“E l’Italia giocava alle carte, e parlava di calcio nei bar …”. Sì, suonano un po’ datati i versi di Giorgio Gaberscik, magari oggi, mantenendo la metrica, si potrebbe parafrasare “E l’Italia giocava a burraco, e parlava di calcio sul web”, ma in fondo il prodotto finale non è molto dissimile.
Il fiume di gente vociante, odorante dolciastro di creme doposole, in cui sono immerso in una serata campese, le luci del baraccone, per strana reazione, mi portano lontano, a ragionare su un TG appena visto, su quattro bimbi dilanianti, come tanti altri, da una bomba israeliana “intelligente e chirurgica”, mentre stavano a giocare, su altre centinaia di cadaveri piovuti dal cielo seminati nelle campagne del “granaio degli Zar” e chiusi in lugubri sacchi di plastica nera, e su altri seminati nel nostro mare, galleggianti o asfissiati nel ventre putrido di un marcio barcone, morti neri di serie C, che ormai, solo se sommano a due dozzine pro-die, possono sperare di far capolino (in quarta o quinta notizia) nei titoli di testa, mentre di altri vicini massacri in atto in Siria ed in Irak non si parla proprio più.

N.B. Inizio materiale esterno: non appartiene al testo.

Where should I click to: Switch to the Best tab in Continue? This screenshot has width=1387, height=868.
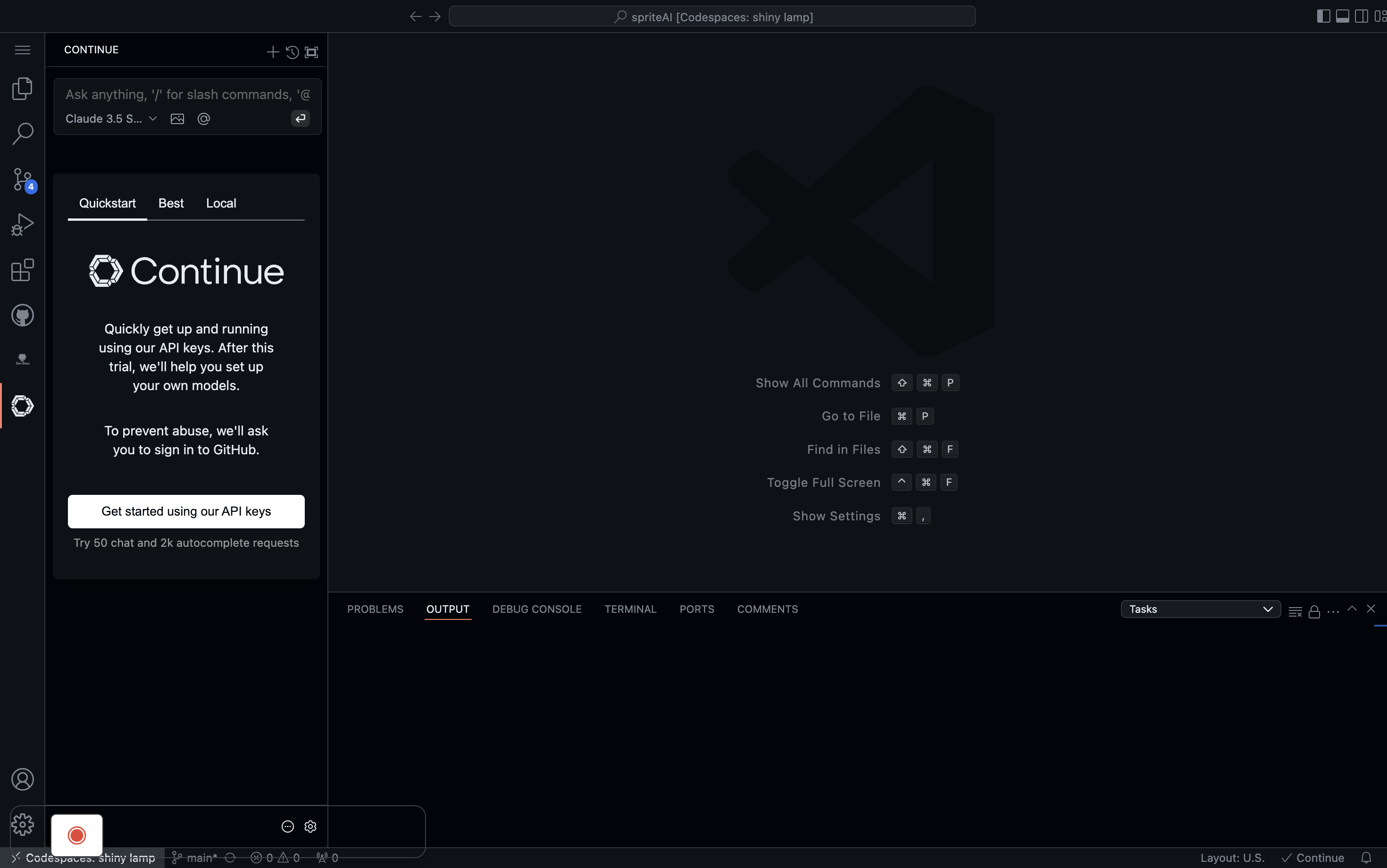pyautogui.click(x=170, y=203)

In compenso grande spazio è stato dato dai vecchi trombettieri delle loro nuove maestà agli sciagurati frutti del “Patto del Nazareno”, che ci regalerà un senato deciso e nominato dai padroni dei partiti, che l’appecorato (per non dire appecorinato) popolo italico, dovrà votare senza poter scegliere chi li rappresenterà, senza accorgersi che sta digerendo un altro punto del programma della P2 che giunge a compiersi.

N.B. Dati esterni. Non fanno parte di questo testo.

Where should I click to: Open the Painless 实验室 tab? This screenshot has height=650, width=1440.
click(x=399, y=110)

Ma che parlo a fare di P2 quando la maggior parte di quelli che “s’interessano di politica” – magari sparando micidiali cazzate e insulti sul web – non sanno nemmeno cosa sia stata (e temo cosa sia)?
Mi rifugio in un angolo affollato (ma più umanamente) dove un gruppo di ragazzi fa buona musica in modo originale: “A caballo vamos pal monte” di Compais Segundo, giusto per un po’ di utopia cubana, e anche un po’ di utopia libertaria: “La casa è di chi l’abita/ è un tristo chi lo ignora/ il tempo è dei filosofi/ la terra di chi la lavora” I ragazzi hanno sostituito “tristo” con “vile” ma l’effetto skapestrato è comunque assicurato, e nella terra di Pietro Gori, d’obbligo.

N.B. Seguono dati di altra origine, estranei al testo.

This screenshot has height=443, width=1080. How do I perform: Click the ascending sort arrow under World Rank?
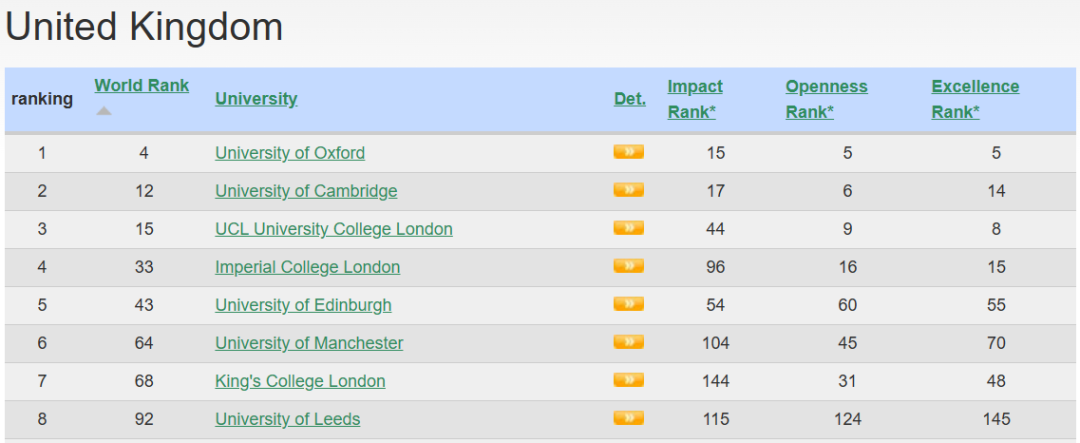click(104, 111)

Sgancio progressivo dalla festa prima salendo su quelle scalette della Marina di Campo che fu, affettuosamente ricordate nel libro di Ornella Marmeggi, fino alle sedie di un bar tranquillo a trenta metri dal casino. E poi il ritorno all’auto parcheggiata nei piani distanti, con le musiche e i vocii che giungono progressivamente più ovattati.
In auto allontanandomi racconto alle mie compagne di viaggio, alla ragazza di quindici anni in particolare, la memoria di questo posto, una fotografia in bianco e nero, ma rimastami in testa con vividi colori, scattata mentalmente mezzo secolo fa, quando avevo giusto la sua età, in questo territorio meraviglioso, su questo golfo unico, poi massacrato dallo “sviluppismo miope”, dall’avidità cementizia, mostrandole i campi “dove osavano le pecore”, la piana dell’abominevole (finto) piano di edilizia economica e popolare, la forzata inseminazione di casupole e villette civettuole, solo in parte celate dal pietoso cappotto della notte, citando mio padre, classe 1902: “I vecchi costruivano sui poggi e sullo scoglio, questi scemi nelle valli e sulla mota dove ci stanno bene altro che i granocchi, tanto poi l’acqua va sempre in giù, e dove c’è stata prima o poi ci torna..”
Già prima o poi, speriamo poi-poi, ma all’alluvione prossima ventura, sputate pure in un occhio a chi parlerà di fatalità di destino cinico e baro, piangendo, ma come caimani del territorio, dopo l'abbuffata.
Intanto si faccia festa, tintinnino i registratori di cassa, viviamo nel migliore dei mondi possibili, in più in un’isoletta verde blu felice. O no?